** What you need to do **
Repeat only part of the entries. Start at the line that has "Zeitreise nach Reichenberg" and keep going through the last line, exactly as given.

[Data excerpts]
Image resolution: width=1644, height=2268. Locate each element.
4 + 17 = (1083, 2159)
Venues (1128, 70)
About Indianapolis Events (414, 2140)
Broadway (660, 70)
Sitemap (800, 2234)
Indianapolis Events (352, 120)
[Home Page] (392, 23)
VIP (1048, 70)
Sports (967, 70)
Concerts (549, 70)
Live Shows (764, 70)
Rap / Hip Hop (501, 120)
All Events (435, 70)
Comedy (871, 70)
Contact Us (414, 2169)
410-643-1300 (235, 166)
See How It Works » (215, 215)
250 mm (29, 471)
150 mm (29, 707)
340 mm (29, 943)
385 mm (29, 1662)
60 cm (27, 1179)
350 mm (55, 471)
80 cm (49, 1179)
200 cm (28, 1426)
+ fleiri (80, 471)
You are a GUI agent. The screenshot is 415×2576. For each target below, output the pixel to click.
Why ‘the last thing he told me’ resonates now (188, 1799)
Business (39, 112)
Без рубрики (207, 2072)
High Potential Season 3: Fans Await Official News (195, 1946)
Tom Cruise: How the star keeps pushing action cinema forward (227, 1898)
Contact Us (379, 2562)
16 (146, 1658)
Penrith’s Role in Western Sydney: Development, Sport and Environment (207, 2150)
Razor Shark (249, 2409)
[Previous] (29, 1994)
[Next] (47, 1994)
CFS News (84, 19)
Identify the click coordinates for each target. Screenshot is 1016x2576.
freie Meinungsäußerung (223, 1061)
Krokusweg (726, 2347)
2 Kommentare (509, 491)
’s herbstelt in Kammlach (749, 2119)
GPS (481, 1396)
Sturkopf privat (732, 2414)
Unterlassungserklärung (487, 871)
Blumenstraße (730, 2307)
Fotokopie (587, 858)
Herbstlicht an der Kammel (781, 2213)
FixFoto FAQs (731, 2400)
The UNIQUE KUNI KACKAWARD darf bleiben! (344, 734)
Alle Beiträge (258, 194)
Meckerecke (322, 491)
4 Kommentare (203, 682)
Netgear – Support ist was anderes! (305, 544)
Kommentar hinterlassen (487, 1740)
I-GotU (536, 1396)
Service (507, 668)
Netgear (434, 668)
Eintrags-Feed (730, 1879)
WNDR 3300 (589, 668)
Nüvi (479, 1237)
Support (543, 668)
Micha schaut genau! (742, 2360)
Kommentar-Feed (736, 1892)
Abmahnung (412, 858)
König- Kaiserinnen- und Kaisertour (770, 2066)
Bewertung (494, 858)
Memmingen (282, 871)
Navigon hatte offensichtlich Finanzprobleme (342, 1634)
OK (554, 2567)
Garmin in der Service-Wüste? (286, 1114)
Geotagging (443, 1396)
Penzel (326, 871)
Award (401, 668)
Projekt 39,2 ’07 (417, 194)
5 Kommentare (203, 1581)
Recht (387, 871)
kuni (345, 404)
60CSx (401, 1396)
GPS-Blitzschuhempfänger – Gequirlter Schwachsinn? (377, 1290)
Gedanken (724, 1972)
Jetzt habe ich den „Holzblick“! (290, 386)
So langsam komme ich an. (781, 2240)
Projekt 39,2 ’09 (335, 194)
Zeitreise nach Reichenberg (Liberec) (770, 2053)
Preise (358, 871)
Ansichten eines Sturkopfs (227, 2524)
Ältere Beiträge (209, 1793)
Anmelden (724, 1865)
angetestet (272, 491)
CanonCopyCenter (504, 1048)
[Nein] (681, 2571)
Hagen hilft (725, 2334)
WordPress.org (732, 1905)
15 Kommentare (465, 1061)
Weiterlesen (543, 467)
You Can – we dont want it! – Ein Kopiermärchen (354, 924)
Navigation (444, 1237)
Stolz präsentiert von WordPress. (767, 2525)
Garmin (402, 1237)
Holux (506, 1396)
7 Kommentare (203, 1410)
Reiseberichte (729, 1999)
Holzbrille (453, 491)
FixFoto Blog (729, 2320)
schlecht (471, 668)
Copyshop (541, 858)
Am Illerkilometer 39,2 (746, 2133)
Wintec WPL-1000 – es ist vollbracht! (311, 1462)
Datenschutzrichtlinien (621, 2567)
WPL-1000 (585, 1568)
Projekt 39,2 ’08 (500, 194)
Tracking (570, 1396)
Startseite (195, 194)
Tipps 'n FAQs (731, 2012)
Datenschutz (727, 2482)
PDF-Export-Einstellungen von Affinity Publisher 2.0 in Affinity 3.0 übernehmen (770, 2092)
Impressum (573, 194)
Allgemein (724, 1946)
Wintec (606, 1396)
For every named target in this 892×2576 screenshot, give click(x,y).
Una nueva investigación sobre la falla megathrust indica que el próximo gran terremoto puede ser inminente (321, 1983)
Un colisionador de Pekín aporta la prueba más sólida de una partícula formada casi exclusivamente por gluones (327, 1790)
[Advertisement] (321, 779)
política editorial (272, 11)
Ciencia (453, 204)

** Solution for this problem **
Zeitreise nach Reichenberg (Liberec) (770, 2053)
Preise (358, 871)
Ansichten eines Sturkopfs (227, 2524)
Ältere Beiträge (209, 1793)
Anmelden (724, 1865)
angetestet (272, 491)
CanonCopyCenter (504, 1048)
[Nein] (681, 2571)
Hagen hilft (725, 2334)
WordPress.org (732, 1905)
15 Kommentare (465, 1061)
Weiterlesen (543, 467)
You Can – we dont want it! – Ein Kopiermärchen (354, 924)
Navigation (444, 1237)
Stolz präsentiert von WordPress. (767, 2525)
Garmin (402, 1237)
Holux (506, 1396)
7 Kommentare (203, 1410)
Reiseberichte (729, 1999)
Holzbrille (453, 491)
FixFoto Blog (729, 2320)
schlecht (471, 668)
Copyshop (541, 858)
Am Illerkilometer 39,2 (746, 2133)
Wintec WPL-1000 – es ist vollbracht! (311, 1462)
Datenschutzrichtlinien (621, 2567)
WPL-1000 (585, 1568)
Projekt 39,2 ’08 (500, 194)
Tracking (570, 1396)
Startseite (195, 194)
Tipps 'n FAQs (731, 2012)
Datenschutz (727, 2482)
PDF-Export-Einstellungen von Affinity Publisher 2.0 in Affinity 3.0 übernehmen (770, 2092)
Impressum (573, 194)
Allgemein (724, 1946)
Wintec (606, 1396)
For every named target in this 892×2576 screenshot, give click(x,y).
Una nueva investigación sobre la falla megathrust indica que el próximo gran terremoto puede ser inminente (321, 1983)
Un colisionador de Pekín aporta la prueba más sólida de una partícula formada casi exclusivamente por gluones (327, 1790)
[Advertisement] (321, 779)
política editorial (272, 11)
Ciencia (453, 204)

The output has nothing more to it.